Public School Independent Study Programs - Homeschool
Enrolling your child in a public school independent study program is the legal equivalent to enrolling him in public school. These are the "home study" programs offered by many school districts. Public ISPs vary widely from school to school in the level of control they exert over their students and the services they offer. Many districts offer no independent study options, and in many other districts, the ISP is true to its historical roots - it is remedial in nature, or is intended for delinquent students.
These programs can be appealing for a wide variety of reasons. Some offer children the chance to compete on a school sports team, or give ongoing social opportunities and classes. Some families prefer the structure or guidance provided by a credentialed teacher, and some schools provide the curriculum (and may require assignments, worksheets, grades and standardized testing). Some school districts offer "split-site" options, where students can attend a few classes at the local school and the remainder through independent study.
Public ISP students cannot be given advantages that are not available to the other students in the district. For example, ISP students cannot be offered music lessons if the other students in the district are not also offered music lessons. On the other hand, public ISP students should be given access to many of the same things that other students in that same district have, such as sports teams, field trips, libraries, and, in some cases, the opportunity to enroll in classes.

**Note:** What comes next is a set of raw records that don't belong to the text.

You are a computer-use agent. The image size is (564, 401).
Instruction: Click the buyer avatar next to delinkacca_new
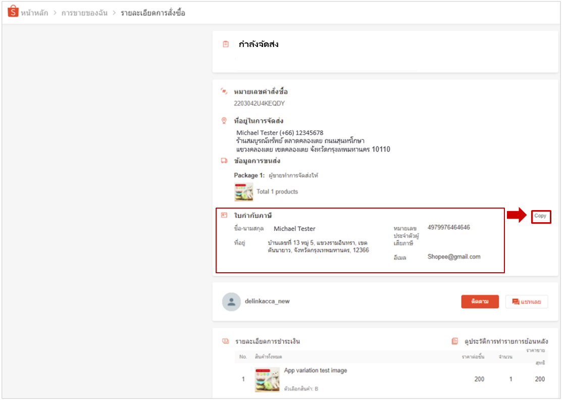point(232,301)
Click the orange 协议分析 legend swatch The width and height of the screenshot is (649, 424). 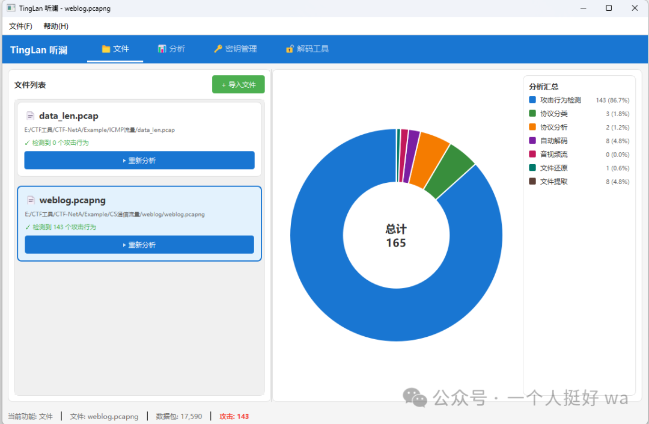point(532,127)
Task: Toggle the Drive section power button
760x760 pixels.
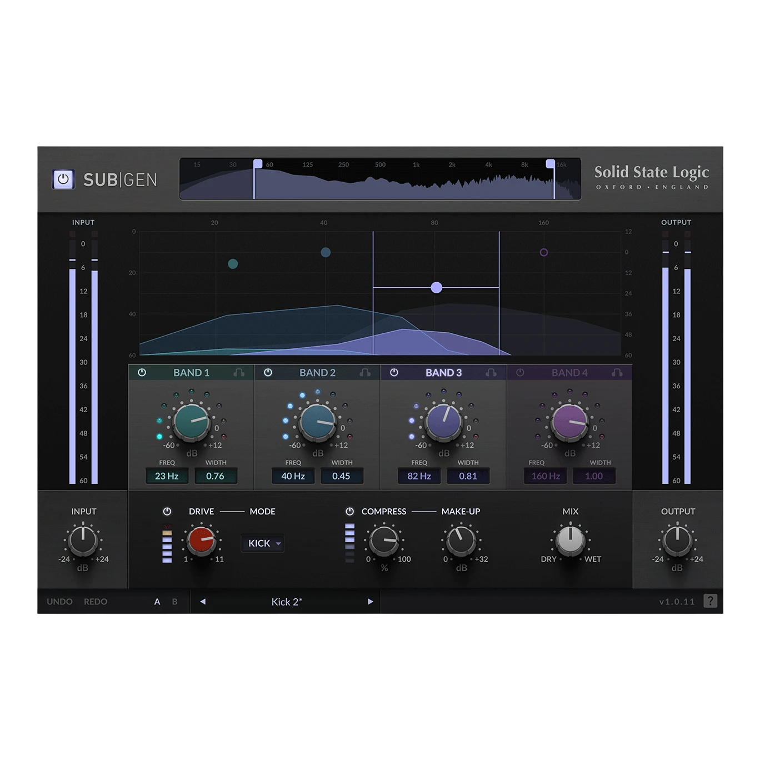Action: point(167,511)
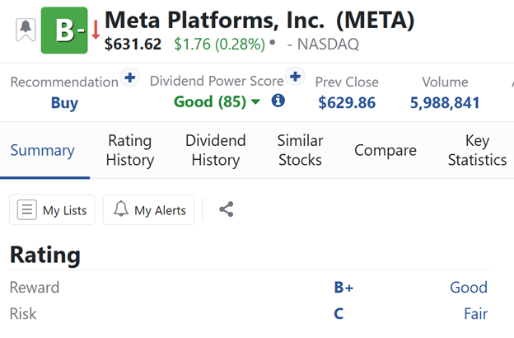This screenshot has height=338, width=514.
Task: Click the bell icon in My Alerts button
Action: (121, 209)
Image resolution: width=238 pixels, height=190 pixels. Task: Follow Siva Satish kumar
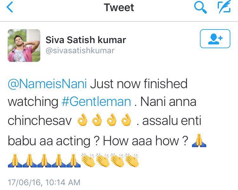click(x=215, y=39)
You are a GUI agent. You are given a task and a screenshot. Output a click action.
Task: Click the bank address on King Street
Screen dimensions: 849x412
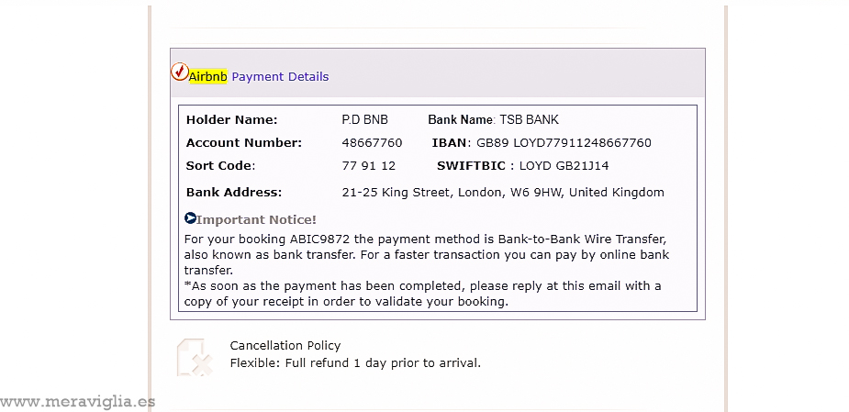502,192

If your local district does not have an ISP and you wish to homeschool using this option, you can request an inter-district transfer to a program within your county or the county immediately adjacent to yours. Transfers are at the discretion of the district and are not automatically granted. If you are denied a transfer, you should be given information about an appeal at the time of the denial. Appeals are heard by the CDE. However, an appeal might not be granted, and you may need to consider another homeschooling alternative.